At the right of this, the most magnificently equipped and fine looking army we ever saw, you may be sure our poor hearts bled within us, and more especially were they wrung with anguish when, on the following morning, a courier was dispatched to Corinth with the intelligence that General Price had told his men to _____ for themselves, he himself had fled to the swamps, and his entire baggage and artillery captured, together  with a great portion of the army, and what remained were scattered through the woods in every direction; in short, it was completely annihilated. As to the correctness of this, you all know as much as we do. Comment is unnecessary.

On Monday we removed to Chewalla Station, where rations were issued as follows: to each man ¾ lb. of hard bread, ¾ lb. of bacon, and some sugar and coffee, all of which would have done well enough if we had have had any utensils in which to have done our cooking. The water was very scarce, extremely filthy, and miserably badly tasted.

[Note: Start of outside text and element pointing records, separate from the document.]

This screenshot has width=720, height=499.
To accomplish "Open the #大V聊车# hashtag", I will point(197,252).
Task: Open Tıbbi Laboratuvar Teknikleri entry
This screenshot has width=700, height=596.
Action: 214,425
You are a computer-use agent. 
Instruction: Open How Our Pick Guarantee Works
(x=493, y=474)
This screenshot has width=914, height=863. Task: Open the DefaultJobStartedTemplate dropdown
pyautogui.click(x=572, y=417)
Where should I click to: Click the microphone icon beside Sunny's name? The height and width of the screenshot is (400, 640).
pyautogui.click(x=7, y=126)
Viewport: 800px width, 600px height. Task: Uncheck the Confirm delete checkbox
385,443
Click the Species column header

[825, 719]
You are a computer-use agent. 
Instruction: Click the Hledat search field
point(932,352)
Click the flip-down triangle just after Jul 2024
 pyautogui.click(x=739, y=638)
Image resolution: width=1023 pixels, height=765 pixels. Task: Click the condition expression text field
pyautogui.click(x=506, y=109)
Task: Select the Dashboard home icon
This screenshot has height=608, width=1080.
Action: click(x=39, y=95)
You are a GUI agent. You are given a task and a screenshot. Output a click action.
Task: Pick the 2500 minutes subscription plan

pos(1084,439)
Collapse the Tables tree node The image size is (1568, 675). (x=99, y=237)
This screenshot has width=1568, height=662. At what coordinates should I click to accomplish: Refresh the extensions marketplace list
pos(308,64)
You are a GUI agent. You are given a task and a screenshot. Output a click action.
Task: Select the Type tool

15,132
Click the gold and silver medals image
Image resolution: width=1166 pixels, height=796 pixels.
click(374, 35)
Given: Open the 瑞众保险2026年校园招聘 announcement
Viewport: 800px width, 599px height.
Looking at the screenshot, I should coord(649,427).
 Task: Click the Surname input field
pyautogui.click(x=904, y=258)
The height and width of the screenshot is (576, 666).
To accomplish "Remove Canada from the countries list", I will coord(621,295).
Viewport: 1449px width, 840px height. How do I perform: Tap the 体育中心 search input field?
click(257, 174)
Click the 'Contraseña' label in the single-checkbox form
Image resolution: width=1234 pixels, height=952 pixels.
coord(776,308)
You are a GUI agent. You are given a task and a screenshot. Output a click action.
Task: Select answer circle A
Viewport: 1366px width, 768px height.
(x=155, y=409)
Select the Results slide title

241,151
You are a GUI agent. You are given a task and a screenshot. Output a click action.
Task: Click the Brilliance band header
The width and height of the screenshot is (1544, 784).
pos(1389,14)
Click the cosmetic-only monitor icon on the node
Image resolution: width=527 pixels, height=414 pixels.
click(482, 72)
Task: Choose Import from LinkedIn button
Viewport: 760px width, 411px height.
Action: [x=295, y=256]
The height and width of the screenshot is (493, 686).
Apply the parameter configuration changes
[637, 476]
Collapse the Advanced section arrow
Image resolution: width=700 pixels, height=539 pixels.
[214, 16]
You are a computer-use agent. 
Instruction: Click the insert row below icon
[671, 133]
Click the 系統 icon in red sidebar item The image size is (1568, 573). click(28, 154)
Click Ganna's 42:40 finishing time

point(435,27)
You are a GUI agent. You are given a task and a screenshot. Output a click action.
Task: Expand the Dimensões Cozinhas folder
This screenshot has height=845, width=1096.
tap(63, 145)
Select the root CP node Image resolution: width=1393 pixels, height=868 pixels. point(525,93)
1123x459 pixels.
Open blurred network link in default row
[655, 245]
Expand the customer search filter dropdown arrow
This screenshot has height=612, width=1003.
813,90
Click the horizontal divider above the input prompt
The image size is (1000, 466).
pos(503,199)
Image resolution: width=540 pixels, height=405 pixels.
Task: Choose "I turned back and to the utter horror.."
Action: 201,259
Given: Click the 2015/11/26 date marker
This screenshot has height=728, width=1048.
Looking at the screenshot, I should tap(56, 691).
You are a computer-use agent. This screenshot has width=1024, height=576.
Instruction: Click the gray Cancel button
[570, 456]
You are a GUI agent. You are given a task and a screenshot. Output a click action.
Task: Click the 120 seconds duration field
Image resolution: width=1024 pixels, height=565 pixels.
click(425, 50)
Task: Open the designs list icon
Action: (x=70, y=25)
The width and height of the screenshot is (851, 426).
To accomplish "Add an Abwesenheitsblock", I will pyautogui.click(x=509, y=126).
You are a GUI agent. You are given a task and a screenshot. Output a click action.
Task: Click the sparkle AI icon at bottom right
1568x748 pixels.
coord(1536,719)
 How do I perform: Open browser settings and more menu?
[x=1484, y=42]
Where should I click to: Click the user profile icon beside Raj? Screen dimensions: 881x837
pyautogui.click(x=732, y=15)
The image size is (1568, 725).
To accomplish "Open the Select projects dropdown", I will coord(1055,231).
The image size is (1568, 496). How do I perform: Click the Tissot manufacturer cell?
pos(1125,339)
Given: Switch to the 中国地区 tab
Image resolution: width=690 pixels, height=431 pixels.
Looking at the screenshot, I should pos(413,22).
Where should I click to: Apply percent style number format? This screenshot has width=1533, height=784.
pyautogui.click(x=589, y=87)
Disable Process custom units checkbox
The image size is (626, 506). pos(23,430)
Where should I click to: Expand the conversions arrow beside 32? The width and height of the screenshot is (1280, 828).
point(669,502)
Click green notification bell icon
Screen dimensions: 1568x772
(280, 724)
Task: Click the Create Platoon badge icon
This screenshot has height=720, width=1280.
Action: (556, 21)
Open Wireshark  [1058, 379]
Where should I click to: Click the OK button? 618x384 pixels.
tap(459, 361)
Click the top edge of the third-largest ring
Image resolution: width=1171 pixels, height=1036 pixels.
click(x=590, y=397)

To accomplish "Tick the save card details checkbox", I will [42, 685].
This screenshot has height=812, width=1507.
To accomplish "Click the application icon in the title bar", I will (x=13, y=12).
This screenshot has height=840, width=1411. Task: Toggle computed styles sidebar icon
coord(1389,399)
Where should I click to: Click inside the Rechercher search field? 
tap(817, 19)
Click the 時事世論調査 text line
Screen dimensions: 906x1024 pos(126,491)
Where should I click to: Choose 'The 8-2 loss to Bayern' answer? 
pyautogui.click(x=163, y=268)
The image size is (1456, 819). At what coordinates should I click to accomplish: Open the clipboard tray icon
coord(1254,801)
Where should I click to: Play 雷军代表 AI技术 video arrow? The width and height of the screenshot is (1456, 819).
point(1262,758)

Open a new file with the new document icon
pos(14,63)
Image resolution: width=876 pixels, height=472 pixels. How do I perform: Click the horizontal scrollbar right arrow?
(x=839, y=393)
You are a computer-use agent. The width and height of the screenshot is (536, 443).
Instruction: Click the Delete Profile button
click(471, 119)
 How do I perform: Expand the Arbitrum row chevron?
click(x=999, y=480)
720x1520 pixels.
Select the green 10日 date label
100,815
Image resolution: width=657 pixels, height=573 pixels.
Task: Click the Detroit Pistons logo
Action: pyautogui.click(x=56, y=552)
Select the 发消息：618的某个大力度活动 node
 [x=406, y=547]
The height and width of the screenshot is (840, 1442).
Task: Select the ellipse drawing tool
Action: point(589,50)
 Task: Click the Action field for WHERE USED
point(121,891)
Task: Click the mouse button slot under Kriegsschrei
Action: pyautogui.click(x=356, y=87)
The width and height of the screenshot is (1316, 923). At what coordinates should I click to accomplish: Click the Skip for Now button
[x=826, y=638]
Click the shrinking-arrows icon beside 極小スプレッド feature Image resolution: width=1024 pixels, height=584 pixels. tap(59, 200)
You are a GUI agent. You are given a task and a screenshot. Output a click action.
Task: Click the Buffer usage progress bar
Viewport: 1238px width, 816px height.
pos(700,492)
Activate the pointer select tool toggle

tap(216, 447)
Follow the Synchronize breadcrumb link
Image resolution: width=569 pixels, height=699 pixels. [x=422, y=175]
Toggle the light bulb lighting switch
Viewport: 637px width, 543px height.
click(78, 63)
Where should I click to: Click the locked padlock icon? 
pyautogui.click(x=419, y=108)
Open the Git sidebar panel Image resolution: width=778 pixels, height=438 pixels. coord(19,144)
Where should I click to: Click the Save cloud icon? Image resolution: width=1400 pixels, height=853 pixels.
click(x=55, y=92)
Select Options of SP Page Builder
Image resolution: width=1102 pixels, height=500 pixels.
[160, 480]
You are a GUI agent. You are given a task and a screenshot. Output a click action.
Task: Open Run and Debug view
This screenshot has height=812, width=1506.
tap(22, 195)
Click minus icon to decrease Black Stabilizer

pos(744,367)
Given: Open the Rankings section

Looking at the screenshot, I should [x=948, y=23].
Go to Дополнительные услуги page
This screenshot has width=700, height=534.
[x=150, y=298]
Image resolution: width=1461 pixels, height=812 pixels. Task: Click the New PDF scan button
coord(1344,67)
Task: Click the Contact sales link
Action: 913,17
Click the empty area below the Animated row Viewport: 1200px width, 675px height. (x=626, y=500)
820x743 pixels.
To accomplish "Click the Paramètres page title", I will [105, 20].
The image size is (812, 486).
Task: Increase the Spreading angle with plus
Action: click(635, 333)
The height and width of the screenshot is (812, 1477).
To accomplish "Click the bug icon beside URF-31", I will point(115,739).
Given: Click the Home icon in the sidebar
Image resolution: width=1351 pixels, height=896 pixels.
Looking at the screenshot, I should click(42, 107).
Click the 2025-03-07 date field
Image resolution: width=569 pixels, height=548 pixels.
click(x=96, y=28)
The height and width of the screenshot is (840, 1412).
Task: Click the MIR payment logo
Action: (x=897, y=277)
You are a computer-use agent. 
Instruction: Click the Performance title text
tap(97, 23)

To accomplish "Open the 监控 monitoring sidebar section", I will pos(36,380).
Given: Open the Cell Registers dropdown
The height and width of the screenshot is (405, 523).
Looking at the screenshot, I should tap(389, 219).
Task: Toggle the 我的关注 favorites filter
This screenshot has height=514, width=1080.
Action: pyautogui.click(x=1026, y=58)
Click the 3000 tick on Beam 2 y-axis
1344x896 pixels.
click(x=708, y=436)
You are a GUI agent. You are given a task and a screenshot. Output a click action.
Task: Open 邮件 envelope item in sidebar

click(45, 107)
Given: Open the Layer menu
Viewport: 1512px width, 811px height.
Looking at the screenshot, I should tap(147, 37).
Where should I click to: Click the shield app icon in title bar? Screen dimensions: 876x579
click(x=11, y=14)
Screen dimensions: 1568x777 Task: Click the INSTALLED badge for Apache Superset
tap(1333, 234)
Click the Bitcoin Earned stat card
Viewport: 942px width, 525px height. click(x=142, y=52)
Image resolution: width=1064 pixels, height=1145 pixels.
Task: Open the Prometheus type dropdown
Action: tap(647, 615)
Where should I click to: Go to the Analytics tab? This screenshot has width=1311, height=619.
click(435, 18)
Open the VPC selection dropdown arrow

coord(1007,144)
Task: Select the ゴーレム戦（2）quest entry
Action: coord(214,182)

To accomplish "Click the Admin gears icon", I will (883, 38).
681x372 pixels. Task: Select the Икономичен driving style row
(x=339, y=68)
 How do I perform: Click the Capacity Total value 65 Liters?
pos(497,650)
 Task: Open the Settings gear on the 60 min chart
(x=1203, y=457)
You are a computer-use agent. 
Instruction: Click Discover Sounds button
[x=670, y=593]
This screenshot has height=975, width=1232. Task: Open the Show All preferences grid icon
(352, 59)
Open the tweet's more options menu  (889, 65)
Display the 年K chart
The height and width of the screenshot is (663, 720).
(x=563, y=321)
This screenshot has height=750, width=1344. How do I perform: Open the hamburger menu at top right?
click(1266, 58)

While here, about 150 prisoners were brought in, mostly stragglers. In company with Captain Haven, we obtained permission to visit them, and had the pleasure, over the left, of finding in the number, two members of Company I of the 39thMississippi – Frank Burt and a Mr. Woodford, of Jackson, Mississippi. Mr. Woodford’s fellow prisoners stated that immediately after his capture, he went to the General to have the oath administered, and expressed great concern as to how he should manage to get his family away from the South.

On Thursday morning we were released, and sent with a guide toward our army, and halted again on Friday, and detained until Tuesday, when we were again permitted to resume our journey for the balance of the time unmolested. We were sent by Baldwin on the Mississippi and Ohio Railroad, which made it about one hundred miles to Holly Springs from Chewalla, Tennessee, where we had been so long, uselessly detained.

1862 Illustration from Harper's Weekly of Holly Springs
1862 Illustration from Harper’s Weekly of Holly Springs

On Saturday evening, the 18th instant, we reached Cold Water, seven miles north of Holly Springs, where we had the exquisite pleasure of finding “our boys” in fine spirits, good health, clean shirts, smoothly shaved faces, and looking as cheerful, contented and happy as though they had never received a sound drubbing at the hands of the “Yanks,” who now, by their hated presence, _____ the already polluted plains of Corinth.

_____ ______ account of our second attempt to visit a place we never were ever anxious to see.



Camp Moore, La., Oct. 28th 1862

I did a little research, and did confirm that a Confederate burial detail was sent back to Corinth under the command of Colonel Barry.  In the Official Records of the War of the Rebellion, I found the following statement by Brigadier General John C. Moore: “Colonel William S. Barry was not present on the 5th, he having been sent to Corinth under a flag of truce to bury the dead. He is a gallant and efficient officer, of whom his state may well be proud.” – O.R. Series 1, Vol. XVII, Part 1, page 400.

I also found the following explanation from Major General William S. Rosecrans in the Official Records as to why the Confederate burial detail was not allowed back into the city: “Dispatch received. I sent my compliments to Major General Van Dorn, commanding Confederate forces, and told him that ample provision had been made for the burial of the dead.” – O.R. Series 1, Vol. XVII, Part 1, page 161.

In the end, the Corinth burial detail did not accomplish their goal: they were not able to insure that their comrades received proper graves. But their journey did afford them a view of the Union army at Corinth that few other Confederates would have that were not prisoners.